A legendary life of IO (6 )--

Last Update:2013-12-28 Source: Internet

Author: User

Developer on Alibaba Coud: Build your first app with APIs, SDKs, and tutorials on the Alibaba Cloud. Read more ＞

IO Scheduler

When I/O traveled to the scheduler, I found that I was treated very differently. Some I/O relied on the privilege to quickly release it. Some I/O was not able to handle it for a long time, and even starved to death in some systems! In the face of this situation, I/O is obviously very unhappy. Why can someone else be quickly sent to the next journey? Do I need to spend time on the scheduler? This is the age of competition, people are well-developed, people are reading requests, people can quickly get resources. We are writing requests. We are born from poverty and can only wait, but it will not let you starve to death. This is our common deadline policy. In a worse place, deadline does not exist. It is a matter of family blood, and adjacent IO can be quickly processed. Wait for others, and then there will be starvation. This is what we often call the noop strategy, which is actually a Linus elevator. In a civilized society, everyone will be fair. From the perspective of applications, everyone will enjoy the same I/O bandwidth. However, from the perspective of I/O individuals, there is still no fairness. There is no absolute fairness in this society. As long as the fairness of all families is guaranteed, society will be more harmonious. Of course, we find that some household applications are not particularly gregative, and we can also punish them so that the distribution of I/O bandwidth will be reduced. This is our common CFQ policy. At the IO scheduler layer, there can be many policies. Different systems can define different policies to better aggregate IO and control QOS for different applications.

In Linux, you can register your own scheduling algorithm.

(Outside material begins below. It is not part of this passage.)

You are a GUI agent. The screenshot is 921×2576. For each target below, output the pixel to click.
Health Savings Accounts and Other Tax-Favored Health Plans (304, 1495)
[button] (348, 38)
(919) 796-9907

If you do not register your own scheduler, you can use one of the three schedulers mentioned above. Among them, deadline is developed on the basis of the Linus elevator. It schedules read and write requests differently and will also consider IO hunger. The most traditional Scheduler cannot avoid IO hunger. The CFQ scheduler considers the fairness of the application and can obtain the best performance in many cases. The design comparison of the three schedulers will be elaborated in the following chapter.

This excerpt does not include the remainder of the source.